Nugget Point was truly the quintessential image of the region, nestled high up on a hill between the thrashing waves of Molyneaux and Roaring Bays. A short path crawled along the cliff-top out to a lighthouse with 360-degree views. The sun was setting in the west, the hills were rolling to the north, wind whipped up from the east and to the south, a collection of boulders led my eyes out to the vast sea beyond. A group of seals, nearly camouflaged in their surroundings, toddled about far below and above, the clouds morphed from their amber glow to a purple haze before all color faded to dark.

We may not have made it to Milford – may not have walked the “finest walk in the world” or seen one of the tallest waterfalls in the world. We didn’t kayak through the fiords and stew in the misty mystery of Fiordlands National Park. We traded the fog for the sun – the stale, stagnant air of the wet forest for the salty sting of the ocean breeze. This substitute vacation may not have been the trip we set out for but it was the trip we got. In the end, I can’t complain. It’s hard to complain when you’re in The Catlins. The tranquility of this rugged coast and the quietude it demands sweep all worries and frustration to sea. For now, Milford will remain a burning mystery… but some things are best left to toil in the far stretches of my imagination.

The Flood

Somehow I never saw it coming.  The next morning when the headline in the Southland Times read, “Southland on the Verge of Havoc, Rivers Overflowing, Rain Falling, and THERE’S MORE COMING!” I could not help but laugh at my blindsided excitement.  Naively, I thought I would be hiking the, “finest walk in the world” in two short hours as I slid my car within 10 km of Te Anau, the starting point for the Milford Track.  A young, pimply road-worker in a bright yellow poncho had the awkward job of ruining my day.  My questions found their way into his radio to some unknown other whose translated response came with a nervous grin.  All roads to Te Anau were closed, and the power lines were down.  Felipe and I did not know it at the time, but as we turned the car around in disbelief, 120 trampers were cuing for an airlift off the impassable Milford Track.
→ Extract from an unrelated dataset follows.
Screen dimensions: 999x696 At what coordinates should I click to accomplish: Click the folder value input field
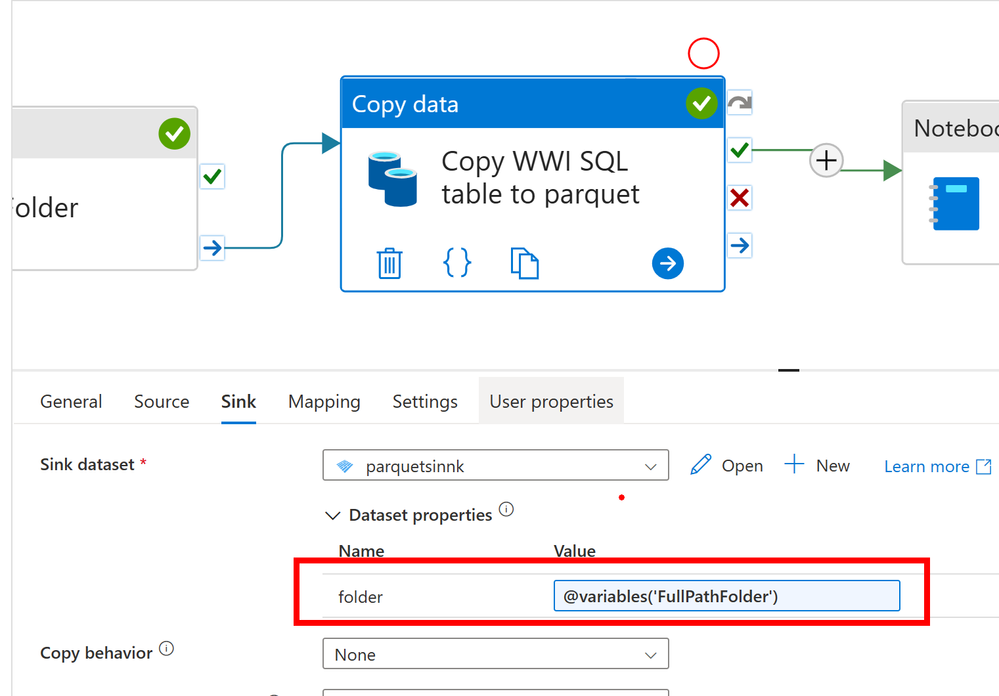click(726, 596)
We searched for a signal as we stalled the stuffy Nissan in the cracker-barrel town of Mossburn.  I stared through a handprint clearing in the fogged-up window at amused townsfolk in rocking chairs at the town’s only café as I rang the Department of Conservation.  After the fourth try, the hasty woman who answered informed us that the track was not only closed, but also greatly damaged.  It would not reopen until next season.  If we wanted to hike the Milford Track, it wasn’t happening for the next 5 months.
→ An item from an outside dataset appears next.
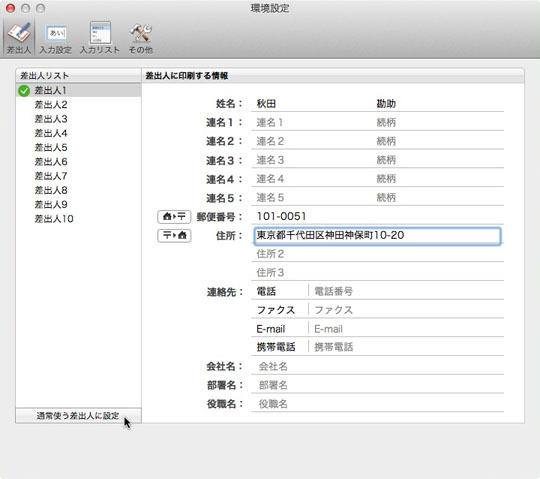Screen dimensions: 540x479
Task: Focus the 郵便番号 field showing 101-0051
Action: 377,216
The subheadings of the Southland Times on May 26th read, “200 mm of rain in 48 hours!  At least 15 roads closed!  Civil defenses on standby to evacuate!”  TVNZ aired footage of rescued hikers jumping out of helicopters on the evening news.

I suppose part of me knew that this was no ordinary shower.  Sure, It was raining hard, but it always rained on the West Coast as the Southern Alps trapped moisture off the Tasman Sea.  I must have known that the scene around me was not normal.  Mud-brown rivers rose to meet the countryside’s one-lane bridges.  Groups of sheep stood stranded on tiny islands, befuddled by their sudden predicament while fields turned to rivers around them.

Meanwhile, I drove my low riding Nissan Sunny onward, following the splotchy blur of a larger car, perfecting the art of the hydroplane.  My car was acting as both motor vehicle and hovercraft, displaying bolder moves than I thought possible.  If only I had one of those tacky duck-boats that usher tourists from land to sea in Seattle and Boston.

In the end, it would not have mattered.  Getting to Te Anau would not get me on a destroyed track.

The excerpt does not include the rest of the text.